#### [Exercise task 1]
Do the following statements agree with the book review of The Book of Jonas? For each, answer yes or no and quote the deciding words from the review.
(a) The novel tells a single story.
(b) Christopher records his wartime actions in a hidden leather journal.
(c) Rose is Christopher's sister.
#### [Exercise task 2]
Answer these questions from the book review of The Book of Jonas.
(a) What kind of novel does the review call The Book of Jonas?
(b) What is Christopher?
(c) Who voices the audio version?
#### [Exercise task 3]
Pick up the book review of The Book of Jonas after its last sentence and write the next paragraph.

The Book of Jonas by Stephen Dau

Book of JonasNeed the verdict first? READ THIS.

Stephen Dau‘s The Book of Jonas is one of those rare, shattering, lingering, breathtaking-at-unexpected-moments debut novels that arrive so perfectly formed you’re left both haunted (wondering what you could possibly read next to dispel the terror) and grateful (utterly so, that you were provided this literary gift).

The Book is actually not a single story, but three: Jonas, who reinvents himself from a sole survivor of his unnamed Middle Eastern (as written on the inside book jacket) or Central Asian (seemingly Afghan by description) village into an American-in-the-making; Christopher, a U.S. soldier stationed far from home, both taking and saving lives, who confesses his wartime actions in a hidden leather journal; and Rose, Christopher’s mother who still waits, if not for her son, then for some semblance of answers. To tell you more of the sparse, intricate narrative would surely be an injustice to your own discovery …

That said, might I share a few suggested details that might enhance your reading … although, I also encourage you to go directly to the book (via the page or stuck in your ears, so elegantly voiced by audible favorite Simon Vance) – I won’t take your redirection personally.

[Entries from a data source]
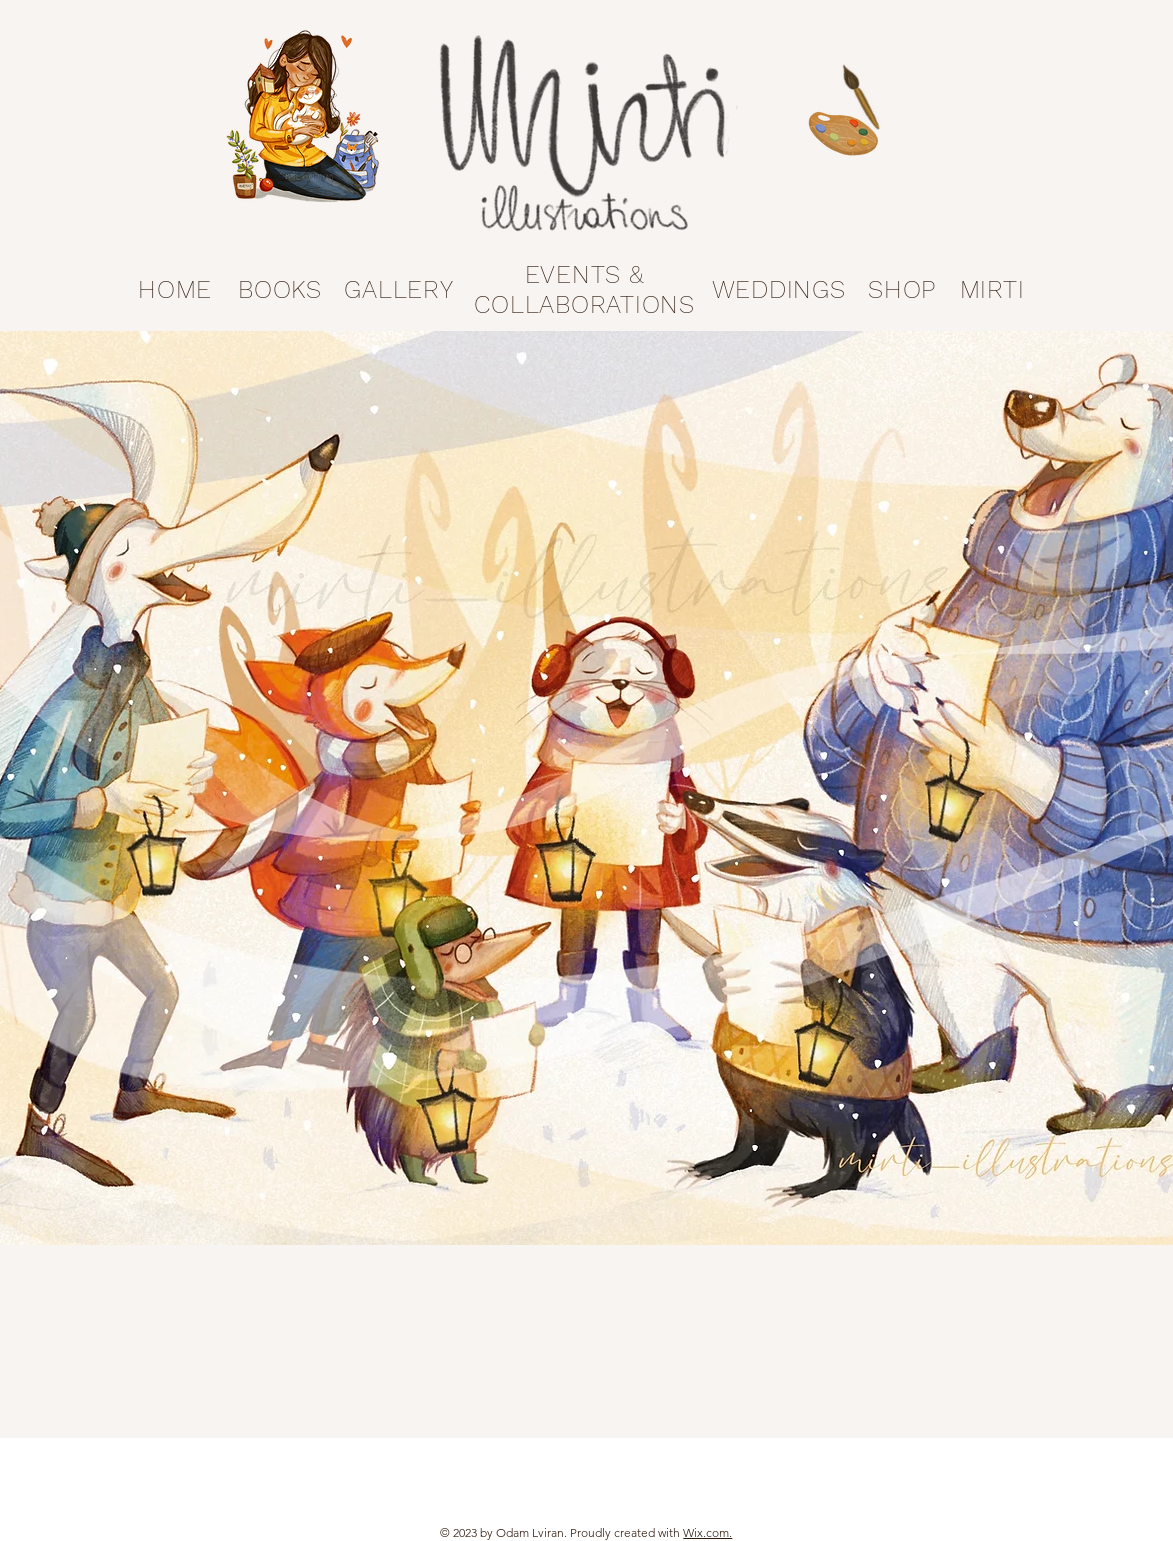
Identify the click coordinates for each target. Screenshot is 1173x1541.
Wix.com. (707, 1532)
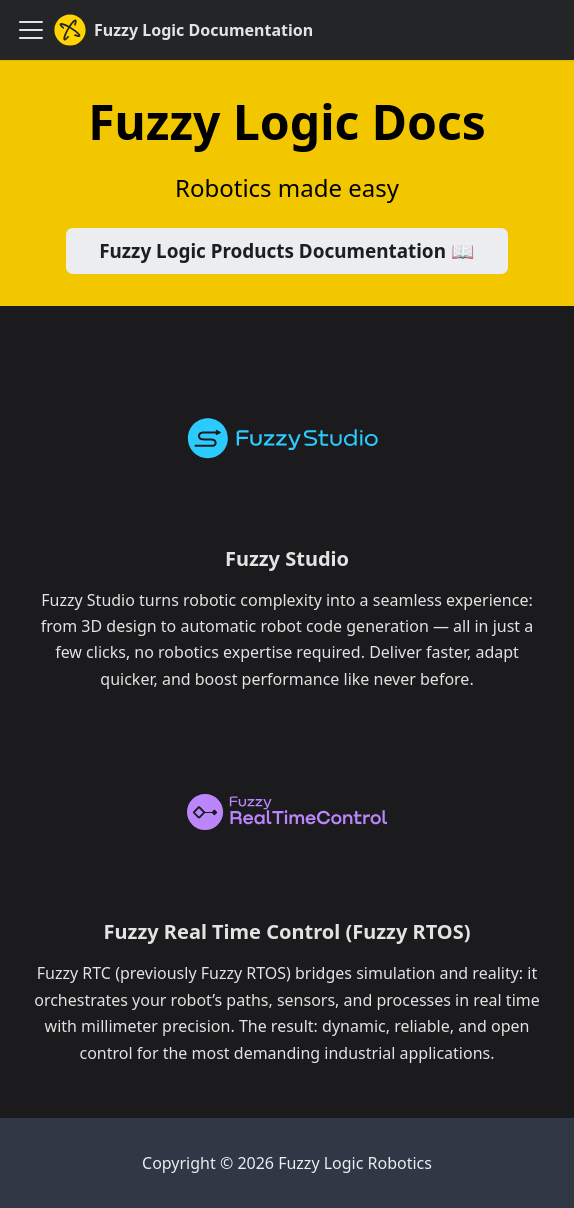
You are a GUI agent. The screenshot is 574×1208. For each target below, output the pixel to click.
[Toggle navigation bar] (31, 30)
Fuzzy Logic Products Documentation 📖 (287, 251)
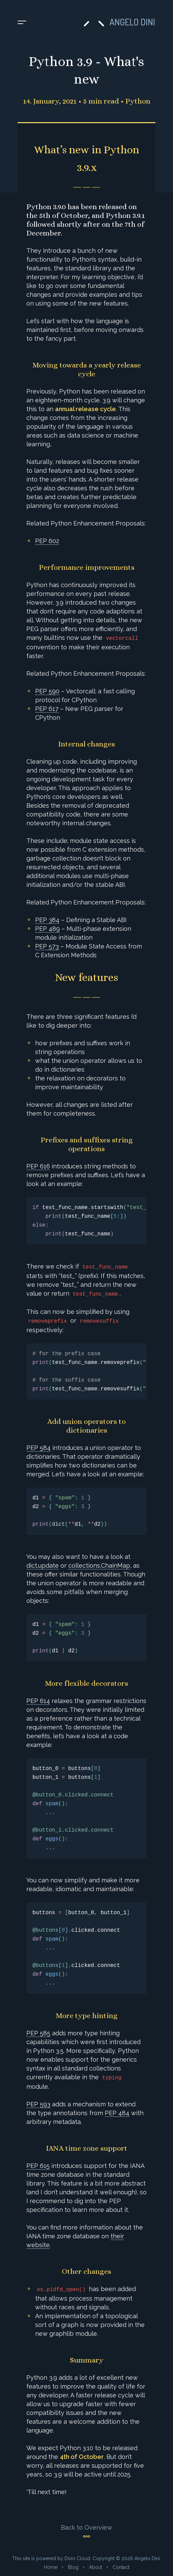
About (95, 2567)
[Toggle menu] (22, 22)
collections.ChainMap (99, 1565)
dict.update (42, 1565)
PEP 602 (47, 540)
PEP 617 (46, 708)
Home (50, 2567)
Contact (121, 2567)
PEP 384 (47, 919)
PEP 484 (117, 2112)
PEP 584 (38, 1447)
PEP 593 (38, 2104)
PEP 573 (47, 946)
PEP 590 (47, 691)
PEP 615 (38, 2165)
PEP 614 (38, 1700)
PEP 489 (47, 928)
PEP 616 (38, 1166)
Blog (73, 2567)
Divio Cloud (77, 2558)
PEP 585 (38, 2033)
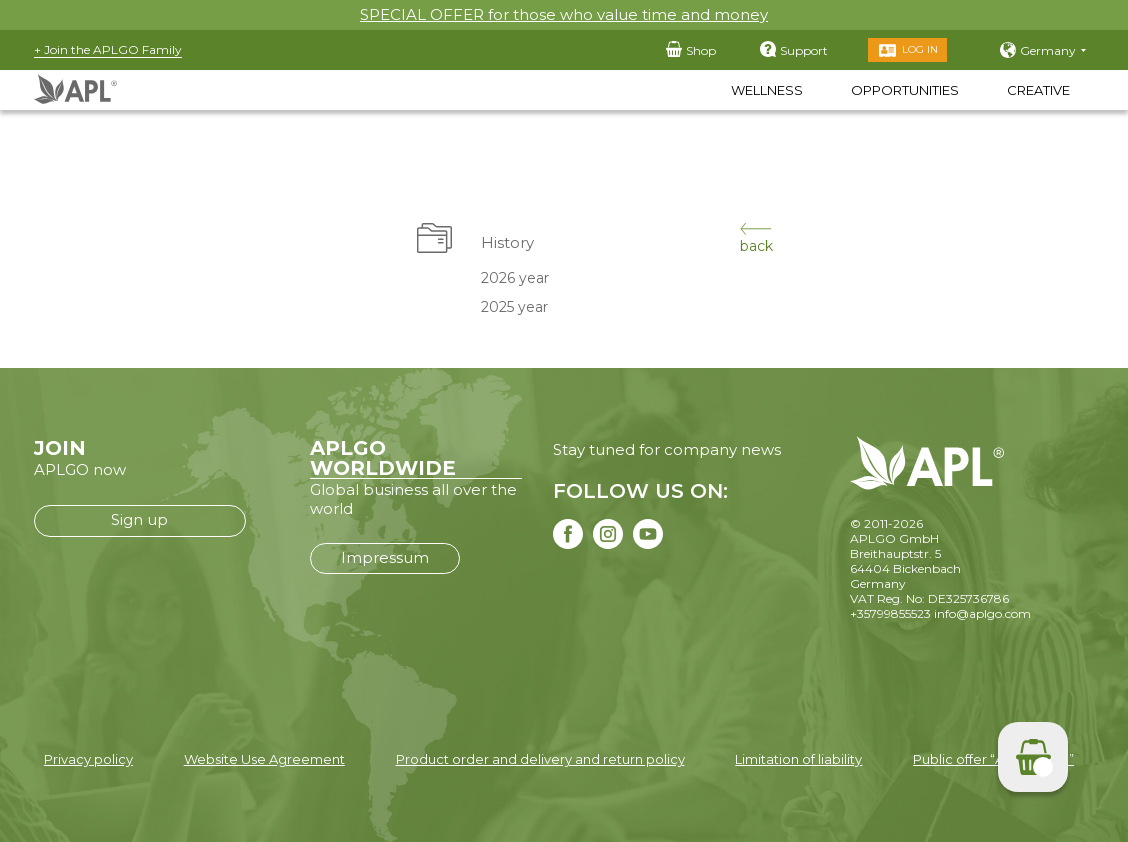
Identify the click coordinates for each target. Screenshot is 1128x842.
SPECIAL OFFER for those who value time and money (564, 14)
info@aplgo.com (982, 613)
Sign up (139, 519)
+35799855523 (890, 613)
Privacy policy (88, 759)
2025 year (514, 307)
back (756, 238)
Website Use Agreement (264, 759)
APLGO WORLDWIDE (383, 458)
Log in (920, 49)
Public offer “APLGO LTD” (993, 759)
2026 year (515, 278)
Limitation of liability (798, 759)
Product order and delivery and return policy (540, 759)
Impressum (385, 557)
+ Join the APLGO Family (108, 49)
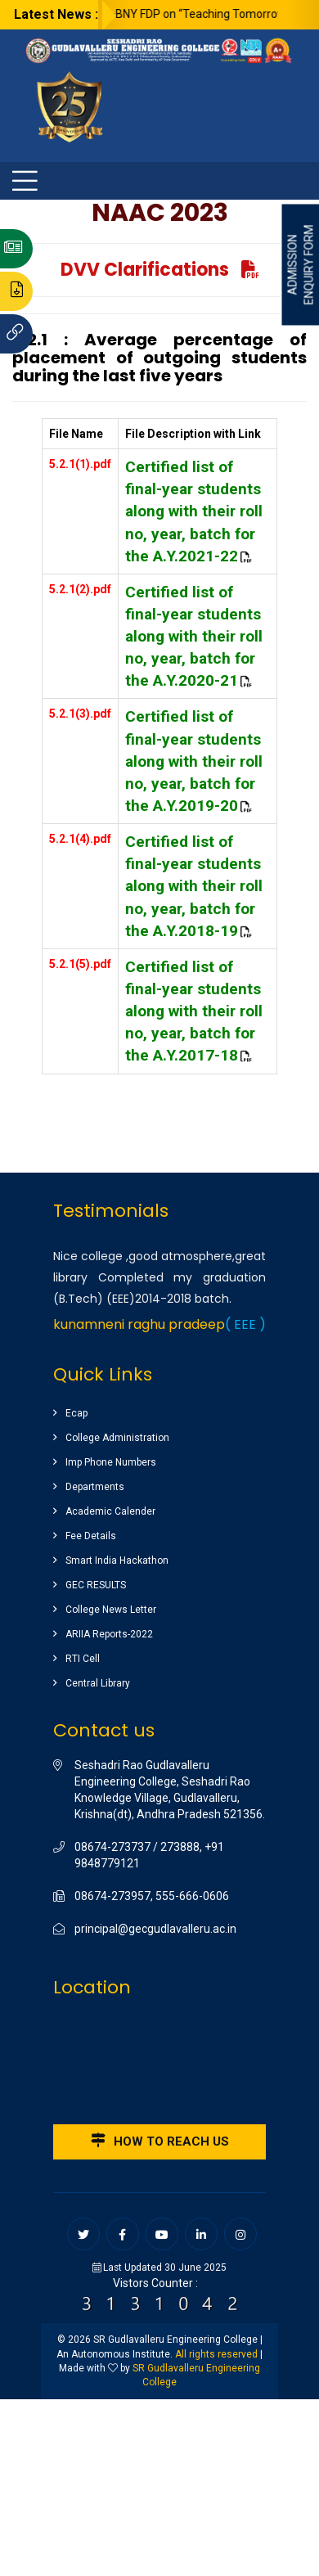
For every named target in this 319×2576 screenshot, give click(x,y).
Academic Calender (110, 1511)
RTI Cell (82, 1658)
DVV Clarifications (160, 269)
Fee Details (90, 1536)
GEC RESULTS (95, 1585)
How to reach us (160, 2140)
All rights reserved (216, 2354)
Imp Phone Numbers (110, 1462)
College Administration (117, 1437)
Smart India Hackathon (116, 1560)
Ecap (76, 1413)
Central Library (97, 1683)
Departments (94, 1487)
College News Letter (110, 1609)
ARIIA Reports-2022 (109, 1634)
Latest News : (56, 14)
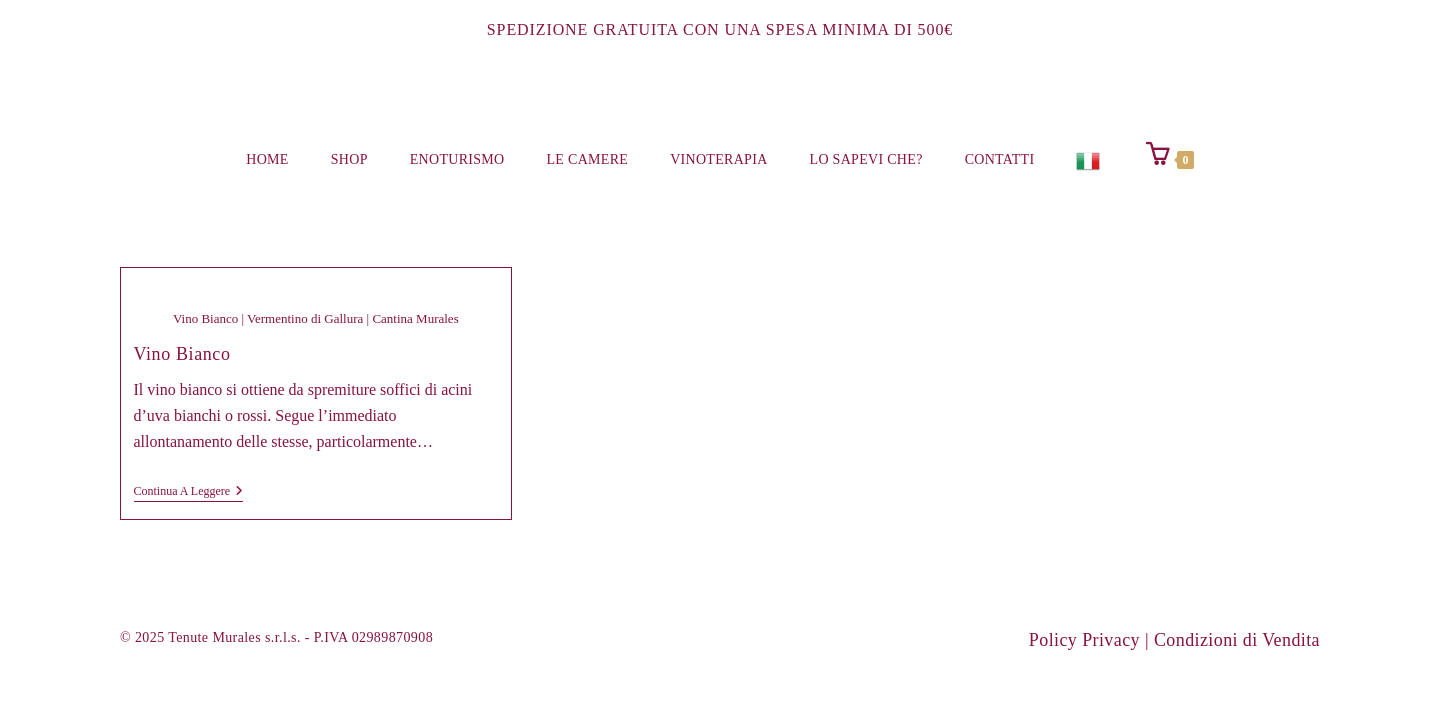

#### [Reply 1]
(a) No: "The Book is actually not a single story, but three"
(b) Yes: "who confesses his wartime actions in a hidden leather journal"
(c) No: "Rose, Christopher’s mother who still waits"

#### [Reply 2]
(a) A debut novel
(b) A U.S. soldier stationed far from home
(c) Simon Vance

#### [Reply 3]
The title clearly indicates the importance of names: “Jonas” is a form of Jonah – as in ‘ … and the whale’ – and is as an Anglicization of the Arab name Younis/Yūnis; Christopher is the patron saint of travelers who protects against accidents and sudden death, usually depicted with a child in his arms. The good book is presented not unlike the religious text it suggests, its chapters marked from “Processional” to “Recessional,” with “Communion,” “Confession,” and “Benediction” in between.

The so-called “inerrant word of God” is filled with “internal inconsistencies,” and “the writings themselves live in metaphor, that they seek not to convey factual information, but to reveal larger truths.” The same might be said of the best fiction.

“‘Unfortunately … our country sometimes has a habit of making a mess with its left hand and cleaning it up with its right.’” Or at least tries to … except that in war, the question of ‘how’ gets impossibly blurred as collateral damage exponentially multiplies.

Pay attention to forms: “For everything he needs to do, there seems to be a corresponding form. …[T]he average person living in America will spend six months filling out forms.”

But be wary of easy labels: Victim, perpetrator, terrorist, refugee, criminal, man, boy, human, alien, arsonist, fireman, archivist, vandal, outsider – ”He can neither place himself into context, nor can he be placed.”

And, if you got this far, heed the final word: READ.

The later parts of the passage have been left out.